Researchers at Johns Hopkins University set out to study lung cells of NSCLC patients in order to pinpoint differences between patients with CIP and without. They collected tissues from the lungs of 12 NSCLC patients with CIP and six patients being treated with ICIs who hadn’t developed CIP. Samples were collected through bronchoalveolar lavage (BAL).
The team found that patients with CIP had higher levels of memory T cells: 10% more than patients without CIP. Moreover, the results showed that patients with CIP had decreased CTLA-4 and PD-1 expression within Treg population, suggesting an attenuated Treg suppressive phenotype promoting exuberant T cell responses. These findings support the idea that highly activated alveolar T cells with loss of a regulatory, anti-inflammatory Treg suppressive phenotype contributes to unchecked immune dysregulation observed in CIP.
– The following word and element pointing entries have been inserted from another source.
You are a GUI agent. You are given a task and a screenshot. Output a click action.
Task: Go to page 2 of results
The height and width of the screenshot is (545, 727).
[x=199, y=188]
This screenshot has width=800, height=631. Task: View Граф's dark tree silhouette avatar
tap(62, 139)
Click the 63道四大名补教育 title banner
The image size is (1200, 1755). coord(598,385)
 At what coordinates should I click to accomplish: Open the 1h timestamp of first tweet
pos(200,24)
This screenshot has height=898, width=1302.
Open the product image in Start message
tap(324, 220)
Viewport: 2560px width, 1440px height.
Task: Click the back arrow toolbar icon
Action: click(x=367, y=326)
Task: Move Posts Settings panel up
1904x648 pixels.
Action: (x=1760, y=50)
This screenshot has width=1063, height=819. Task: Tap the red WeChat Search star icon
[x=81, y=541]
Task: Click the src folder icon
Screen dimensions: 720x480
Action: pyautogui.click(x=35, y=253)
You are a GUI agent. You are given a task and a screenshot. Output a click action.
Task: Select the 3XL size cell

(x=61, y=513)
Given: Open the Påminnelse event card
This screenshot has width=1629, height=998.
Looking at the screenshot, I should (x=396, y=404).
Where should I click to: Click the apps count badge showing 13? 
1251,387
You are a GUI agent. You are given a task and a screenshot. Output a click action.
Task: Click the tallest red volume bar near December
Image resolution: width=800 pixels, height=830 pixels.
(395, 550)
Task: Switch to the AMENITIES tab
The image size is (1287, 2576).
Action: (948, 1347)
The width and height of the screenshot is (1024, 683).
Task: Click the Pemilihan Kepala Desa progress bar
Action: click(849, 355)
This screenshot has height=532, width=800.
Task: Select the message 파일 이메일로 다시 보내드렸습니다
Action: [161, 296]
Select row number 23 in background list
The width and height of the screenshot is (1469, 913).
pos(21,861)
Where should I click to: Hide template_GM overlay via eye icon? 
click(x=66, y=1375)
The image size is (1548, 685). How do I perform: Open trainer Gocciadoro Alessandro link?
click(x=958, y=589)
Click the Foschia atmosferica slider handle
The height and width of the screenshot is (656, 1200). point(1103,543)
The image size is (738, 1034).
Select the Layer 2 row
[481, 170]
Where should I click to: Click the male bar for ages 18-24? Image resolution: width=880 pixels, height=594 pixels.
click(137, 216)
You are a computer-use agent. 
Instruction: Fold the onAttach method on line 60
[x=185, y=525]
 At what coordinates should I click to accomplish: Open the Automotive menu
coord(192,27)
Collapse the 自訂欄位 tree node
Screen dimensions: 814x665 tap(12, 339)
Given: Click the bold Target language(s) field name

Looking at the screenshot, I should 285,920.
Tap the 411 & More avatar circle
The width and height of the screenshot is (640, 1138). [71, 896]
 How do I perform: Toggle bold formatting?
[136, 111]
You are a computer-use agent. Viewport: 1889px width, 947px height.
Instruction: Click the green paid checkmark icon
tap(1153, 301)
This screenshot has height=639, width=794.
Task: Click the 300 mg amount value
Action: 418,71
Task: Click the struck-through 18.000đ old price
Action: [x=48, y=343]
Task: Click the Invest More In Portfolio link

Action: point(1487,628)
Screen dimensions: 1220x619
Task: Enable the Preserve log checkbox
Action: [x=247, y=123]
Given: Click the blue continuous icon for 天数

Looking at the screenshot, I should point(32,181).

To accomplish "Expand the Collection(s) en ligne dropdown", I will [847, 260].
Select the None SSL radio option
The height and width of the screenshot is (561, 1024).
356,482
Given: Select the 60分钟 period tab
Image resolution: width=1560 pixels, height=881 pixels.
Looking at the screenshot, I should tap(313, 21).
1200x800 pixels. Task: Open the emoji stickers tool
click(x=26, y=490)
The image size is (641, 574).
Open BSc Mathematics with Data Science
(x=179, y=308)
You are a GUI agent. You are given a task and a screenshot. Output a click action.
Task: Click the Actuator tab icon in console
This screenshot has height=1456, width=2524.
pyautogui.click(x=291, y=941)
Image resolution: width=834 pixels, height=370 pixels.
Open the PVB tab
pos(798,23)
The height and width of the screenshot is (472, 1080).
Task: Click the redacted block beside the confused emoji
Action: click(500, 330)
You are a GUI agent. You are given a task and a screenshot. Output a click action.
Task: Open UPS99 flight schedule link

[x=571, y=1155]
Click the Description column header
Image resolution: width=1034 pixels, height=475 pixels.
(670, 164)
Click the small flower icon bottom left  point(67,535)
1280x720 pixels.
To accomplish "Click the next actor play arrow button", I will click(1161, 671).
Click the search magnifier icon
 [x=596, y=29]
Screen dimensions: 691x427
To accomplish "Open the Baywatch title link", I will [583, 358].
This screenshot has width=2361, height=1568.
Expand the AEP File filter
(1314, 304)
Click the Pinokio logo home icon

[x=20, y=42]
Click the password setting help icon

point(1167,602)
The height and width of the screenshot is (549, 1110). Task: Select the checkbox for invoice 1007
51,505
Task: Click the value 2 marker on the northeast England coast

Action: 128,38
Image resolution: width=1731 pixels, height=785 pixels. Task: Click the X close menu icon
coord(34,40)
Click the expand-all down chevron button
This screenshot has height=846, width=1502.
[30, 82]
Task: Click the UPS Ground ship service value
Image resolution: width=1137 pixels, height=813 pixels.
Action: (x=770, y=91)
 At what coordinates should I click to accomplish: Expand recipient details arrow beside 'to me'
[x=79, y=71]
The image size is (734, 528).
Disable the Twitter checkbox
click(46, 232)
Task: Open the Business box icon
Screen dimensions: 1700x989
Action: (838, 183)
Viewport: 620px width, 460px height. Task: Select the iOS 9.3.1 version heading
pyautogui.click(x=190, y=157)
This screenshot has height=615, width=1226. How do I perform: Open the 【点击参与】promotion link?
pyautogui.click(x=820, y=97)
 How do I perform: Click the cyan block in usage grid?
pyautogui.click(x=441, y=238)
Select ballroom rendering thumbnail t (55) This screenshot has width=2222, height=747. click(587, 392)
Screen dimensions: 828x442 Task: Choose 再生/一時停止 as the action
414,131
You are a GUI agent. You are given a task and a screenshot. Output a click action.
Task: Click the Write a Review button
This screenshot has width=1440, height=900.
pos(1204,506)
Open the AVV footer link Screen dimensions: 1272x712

The researchers also identified several therapeutic targets for patients with CIP in this study including: TNF-alpha, CD62L t cells and IL-1beta-expressing monocytes. This is just the beginning of understanding the role of CIP in lung cancers and more research is needed to ascertain how CIP impacts overall survival. Limitations of this study include are low sample size and the BAL testing may not be accurate due to sample location or tumor status.
This is the first study investigating the mechanism of dysregulated alvelolar immune dysregulation in patients with CIP. “Based on the cell types we found, our study suggests several new pathways that could be investigated as therapeutic targets,” says Karthik Suresh, MD, co-author of the study.